Patients with bacteremia are more likely to have Bacteroides species in their pressure ulcers.[57] These wounds need not be cultured routinely unless systemic signs of infection are present (eg, malodorous drainage, leukocytosis, fever, hypotension, increased heart rate, changes in mental status).

Clinical alertness is vital because the signs commonly associated with impeding or fulminating infection are frequently absent in elderly or immunocompromised patients. In geriatric patients with pressure ulcers, bacteremia is reported to occur at a rate of 3.5 per 10,000 hospital discharges.[6]

In view of the high mortality in this population (nearly 50%),[54] it is important that antibiotic treatment of wound infection or secondary bacteremia provide the appropriate spectrum of coverage specific to the offending organisms. Because indiscriminate use of antibiotics leads to resistant organisms and because the specific drugs of choice and antimicrobial agents change rapidly, management of these complex problems may be facilitated by consulting an infectious disease specialist.
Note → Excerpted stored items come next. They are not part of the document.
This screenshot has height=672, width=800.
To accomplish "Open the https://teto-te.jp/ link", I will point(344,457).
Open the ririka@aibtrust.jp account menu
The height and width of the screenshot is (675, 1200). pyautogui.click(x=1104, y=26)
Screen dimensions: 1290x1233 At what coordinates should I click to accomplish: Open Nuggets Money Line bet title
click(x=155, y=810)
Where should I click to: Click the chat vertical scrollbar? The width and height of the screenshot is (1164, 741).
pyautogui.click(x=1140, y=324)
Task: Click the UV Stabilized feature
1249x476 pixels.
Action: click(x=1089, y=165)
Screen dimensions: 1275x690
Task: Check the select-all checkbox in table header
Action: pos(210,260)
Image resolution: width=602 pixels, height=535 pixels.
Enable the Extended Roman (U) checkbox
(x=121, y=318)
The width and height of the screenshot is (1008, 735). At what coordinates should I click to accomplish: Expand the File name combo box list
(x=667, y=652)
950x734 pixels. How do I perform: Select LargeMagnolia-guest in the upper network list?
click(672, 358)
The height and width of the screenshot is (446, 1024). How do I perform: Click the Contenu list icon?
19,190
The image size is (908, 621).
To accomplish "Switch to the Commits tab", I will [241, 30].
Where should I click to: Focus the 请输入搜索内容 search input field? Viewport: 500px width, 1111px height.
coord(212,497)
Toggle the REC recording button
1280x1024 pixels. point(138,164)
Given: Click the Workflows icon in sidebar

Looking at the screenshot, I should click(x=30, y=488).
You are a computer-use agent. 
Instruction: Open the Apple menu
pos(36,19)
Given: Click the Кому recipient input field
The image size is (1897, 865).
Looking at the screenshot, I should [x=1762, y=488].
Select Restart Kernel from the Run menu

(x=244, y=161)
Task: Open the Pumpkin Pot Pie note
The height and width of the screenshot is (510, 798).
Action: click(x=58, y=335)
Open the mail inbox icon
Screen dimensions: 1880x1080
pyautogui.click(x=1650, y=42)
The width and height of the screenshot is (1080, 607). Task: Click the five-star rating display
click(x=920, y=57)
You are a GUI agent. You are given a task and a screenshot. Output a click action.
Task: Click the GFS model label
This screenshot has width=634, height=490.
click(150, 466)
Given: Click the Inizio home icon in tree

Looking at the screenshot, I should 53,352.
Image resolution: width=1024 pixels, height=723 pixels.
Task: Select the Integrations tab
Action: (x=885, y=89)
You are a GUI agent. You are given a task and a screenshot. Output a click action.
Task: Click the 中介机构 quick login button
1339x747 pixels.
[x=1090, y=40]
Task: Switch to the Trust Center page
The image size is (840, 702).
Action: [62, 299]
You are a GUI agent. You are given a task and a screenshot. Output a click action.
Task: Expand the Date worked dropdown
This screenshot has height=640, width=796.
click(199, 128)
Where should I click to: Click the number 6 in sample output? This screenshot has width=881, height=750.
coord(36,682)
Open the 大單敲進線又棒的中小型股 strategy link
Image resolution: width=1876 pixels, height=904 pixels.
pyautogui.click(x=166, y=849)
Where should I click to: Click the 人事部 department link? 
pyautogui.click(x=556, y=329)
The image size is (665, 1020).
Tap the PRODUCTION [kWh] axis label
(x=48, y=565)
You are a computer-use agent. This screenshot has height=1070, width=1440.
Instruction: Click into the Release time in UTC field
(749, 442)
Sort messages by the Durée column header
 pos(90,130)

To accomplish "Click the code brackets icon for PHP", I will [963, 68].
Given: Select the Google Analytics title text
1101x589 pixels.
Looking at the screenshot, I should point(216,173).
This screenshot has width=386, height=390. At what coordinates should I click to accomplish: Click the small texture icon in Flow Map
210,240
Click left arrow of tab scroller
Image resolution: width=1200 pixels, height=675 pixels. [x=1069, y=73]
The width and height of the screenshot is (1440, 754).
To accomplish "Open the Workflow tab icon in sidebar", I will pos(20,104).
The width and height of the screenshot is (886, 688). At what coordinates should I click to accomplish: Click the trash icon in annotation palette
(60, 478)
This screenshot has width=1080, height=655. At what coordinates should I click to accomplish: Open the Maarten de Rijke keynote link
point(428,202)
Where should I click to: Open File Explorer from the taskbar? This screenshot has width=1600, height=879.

Sepsis also can occur secondary to osteomyelitis, which has been reported to occur in 26% of nonhealing ulcers.[6] A prospective study demonstrated that osteomyelitis was associated with nonhealing grade IV pressure ulcers in 86% of the study population.[58, 59] This study utilized 3-phase technetium methyl diphosphate radionuclide flow to detect early osteomyelitis.

Various tests can be used to diagnose osteomyelitis in patients with pressure ulcers. Plain radiographs have a sensitivity of 78% and a specificity of 50%, but radiographic findings often are not present in the early stages of infection. Bone scans are more sensitive, but their specificity is low (50%). Bone biopsy has the highest specificity (96%) and sensitivity (73%).[58, 59]

A combination of diagnostic tests (eg, white blood cell [WBC] count, erythrocyte sedimentation rate [ESR], and plain radiography) provides a sensitivity of 89% and a specificity of 88%. If all 3 test results are positive, the positive predictive value of this combination is 69%. If all 3 test results are negative, the negative predictive value is 96%.[58, 59]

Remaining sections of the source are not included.